I've found those comments rather amusing because my experience suggests that the market's recent volatility is actually quite normal for the current phase of the business cycle.
More importantly, my research indicates that the recently wide daily swings in stock prices are nearing an end and that stocks will trend substantially higher after the Nov. 4 presidential election.
That forecast is based primarily on the following:
(1) The housing market appears to be bottoming, with sales of existing homes trending higher over the past three months and inventories of new homes falling to their lowest level since June 2004.
(2) Both long-term and short-term borrowing rates have recently fallen in response to the Federal Reserve's monetary activities and measures taken by central banks around the world to unclog the credit markets and to restore investor confidence in the worldwide financial system
(3) An increasing number of government officials, including Federal Reserve Chairman Ben Bernanke, are currently discussing ways to stimulate the economy, including measures to help improve access to credit by consumers, home buyers, and businesses; temporary tax breaks; money for roads, bridges and other infrastructure projects; aid to cash-strapped state governments; and funds for food stamps and for unemployment insurance.
Although I expect economic conditions in both the United States and in most foreign countries to worsen during the next six months, the majority of leading economic indicators that I follow suggest that the current U.S. recession will end during June 2009.
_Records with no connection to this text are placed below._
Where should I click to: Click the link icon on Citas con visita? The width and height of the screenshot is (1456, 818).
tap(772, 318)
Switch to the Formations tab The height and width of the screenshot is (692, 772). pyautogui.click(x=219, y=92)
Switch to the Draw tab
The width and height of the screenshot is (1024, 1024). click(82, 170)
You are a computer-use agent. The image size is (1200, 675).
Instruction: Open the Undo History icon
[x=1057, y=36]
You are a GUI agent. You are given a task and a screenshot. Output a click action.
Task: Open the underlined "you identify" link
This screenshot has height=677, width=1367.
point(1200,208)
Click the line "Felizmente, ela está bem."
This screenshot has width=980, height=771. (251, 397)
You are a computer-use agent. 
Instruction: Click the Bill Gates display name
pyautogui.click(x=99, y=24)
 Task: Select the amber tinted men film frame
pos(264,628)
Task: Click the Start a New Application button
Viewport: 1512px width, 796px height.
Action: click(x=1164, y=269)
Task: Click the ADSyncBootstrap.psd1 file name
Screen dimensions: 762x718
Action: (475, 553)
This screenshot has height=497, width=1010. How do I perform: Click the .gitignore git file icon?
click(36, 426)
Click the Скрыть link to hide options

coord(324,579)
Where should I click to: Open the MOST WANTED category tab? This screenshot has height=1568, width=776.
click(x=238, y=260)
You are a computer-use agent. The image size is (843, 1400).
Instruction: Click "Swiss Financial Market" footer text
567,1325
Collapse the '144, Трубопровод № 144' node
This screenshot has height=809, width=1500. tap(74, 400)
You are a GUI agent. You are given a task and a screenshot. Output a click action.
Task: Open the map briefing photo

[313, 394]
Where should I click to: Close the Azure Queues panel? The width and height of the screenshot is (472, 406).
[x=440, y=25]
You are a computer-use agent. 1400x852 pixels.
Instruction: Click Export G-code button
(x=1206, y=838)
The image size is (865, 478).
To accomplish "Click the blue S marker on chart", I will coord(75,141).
That would be a very important development for the following reasons:
(1) The primary indicators that the National Bureau of Economic Research (NBER) uses to determine the beginning and end of recessions indicate that the current U.S. recession probably began during the fourth quarter of 2007.
(2) Most recessions last for approximately nine to 18 months.
(3) Stock prices tend to bottom and then turn higher approximately half way through recessions, as astute investors focus on likely future economic developments rather than current economic conditions.
Meanwhile, U.S. mutual funds experienced their largest cash outflows during the past six weeks since September 2001, and numerous investor sentiment indicators suggest that that most investors who were considering selling their equity holdings have likely already done so. Those are very significant developments, since they mean that few potential sellers remain to push stock prices much lower.
I therefore urge you to ignore the gloom and doom that dominates the financial media and to instead focus on future developments.
With the U.S. government likely to support the Fed's monetary stimulus with significant fiscal stimulus initiatives, I expect stock prices to zoom ahead, shortly after the elections.